L’analogie des principes explique suffisamment l’analogie des événements. L’imitation fut spontanée. Le cabinet de Paris n’eut qu’à laisser faire. Il s’abstint d’intervenir non seulement parce que son intervention l’eût brouillé avec l’Europe, mais encore parce qu’elle était inutile. « Ce ne sont pas les armes de la France, écrit très justement Mercy-Argenteau, qui triompheront de nous (c’est-à-dire du gouvernement). Elle ne l’essayera même pas : ce sont ses principes libéraux. Il n’y a pas de force contre cela, ni moyen de se garantir »[1]. Au reste, les libéraux belges étaient bien résolus, en cas d’échec, à s’unir à la France. Ils la considéraient, en quelque sorte, comme une position de repli, comme un refuge assuré. Et en cela, leurs alliés catholiques pensaient comme eux. « La presque totalité des Belges, écrit le ministre d’Autriche, ne désire pas d’être réunie à la France. Mais si leurs désirs pour la refonte entière de leur constitution et leur séparation de la Hollande rencontraient une forte opposition et s’ils prévoyaient d’être soumis par la force des armes, alors ils préféraient de devenir province française plutôt que de rentrer sous la domination de la Hollande »[2].
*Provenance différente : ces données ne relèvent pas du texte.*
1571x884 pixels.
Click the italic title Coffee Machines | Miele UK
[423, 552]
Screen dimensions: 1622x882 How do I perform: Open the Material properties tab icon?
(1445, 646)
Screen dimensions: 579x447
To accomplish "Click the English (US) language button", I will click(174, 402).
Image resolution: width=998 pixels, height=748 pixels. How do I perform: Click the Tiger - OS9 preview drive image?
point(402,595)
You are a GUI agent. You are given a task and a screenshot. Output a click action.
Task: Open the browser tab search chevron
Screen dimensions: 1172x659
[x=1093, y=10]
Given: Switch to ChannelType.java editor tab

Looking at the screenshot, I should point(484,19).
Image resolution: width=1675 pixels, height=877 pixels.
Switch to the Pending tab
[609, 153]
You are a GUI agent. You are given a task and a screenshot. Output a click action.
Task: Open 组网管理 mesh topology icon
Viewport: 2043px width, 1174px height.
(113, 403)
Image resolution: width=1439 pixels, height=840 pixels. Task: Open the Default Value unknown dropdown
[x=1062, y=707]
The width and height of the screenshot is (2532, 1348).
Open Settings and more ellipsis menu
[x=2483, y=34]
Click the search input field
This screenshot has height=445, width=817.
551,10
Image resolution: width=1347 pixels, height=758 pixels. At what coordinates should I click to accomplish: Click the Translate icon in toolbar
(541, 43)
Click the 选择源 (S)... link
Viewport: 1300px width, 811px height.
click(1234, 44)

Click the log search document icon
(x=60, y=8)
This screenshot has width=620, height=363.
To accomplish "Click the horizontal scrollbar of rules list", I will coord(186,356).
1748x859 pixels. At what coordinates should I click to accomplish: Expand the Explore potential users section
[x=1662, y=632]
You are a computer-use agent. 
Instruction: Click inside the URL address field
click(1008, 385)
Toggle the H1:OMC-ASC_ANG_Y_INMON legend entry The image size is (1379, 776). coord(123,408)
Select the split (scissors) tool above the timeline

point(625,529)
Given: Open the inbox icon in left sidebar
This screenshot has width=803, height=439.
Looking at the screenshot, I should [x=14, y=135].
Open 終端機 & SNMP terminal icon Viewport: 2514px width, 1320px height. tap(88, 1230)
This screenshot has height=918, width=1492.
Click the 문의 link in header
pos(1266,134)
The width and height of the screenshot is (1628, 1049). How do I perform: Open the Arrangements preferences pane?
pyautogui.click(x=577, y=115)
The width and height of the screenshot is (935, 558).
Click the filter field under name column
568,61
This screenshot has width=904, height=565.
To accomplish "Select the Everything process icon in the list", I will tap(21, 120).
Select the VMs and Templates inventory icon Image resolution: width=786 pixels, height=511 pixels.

Tout ce que l’on sait confirme l’exactitude de ces paroles. Le vœu général réclamait un gouvernement à la fois constitutionnel et national : la liberté dans l’indépendance. Ni les fonctionnaires hollandais ni les ministres étrangers dont nous possédons les témoignages ne font la moindre allusion à l’existence d’un parti travaillant de propos délibéré en faveur de l’annexion à la France. Il est certain d’ailleurs que les républicains français qui voulaient à Paris forcer la main à Louis-Philippe et le lancer dans la guerre, trouvèrent en

  1. Gedenkstukken 1830-1840, t. IV, p. 109.
  2. Ibid., t. III, p. 152.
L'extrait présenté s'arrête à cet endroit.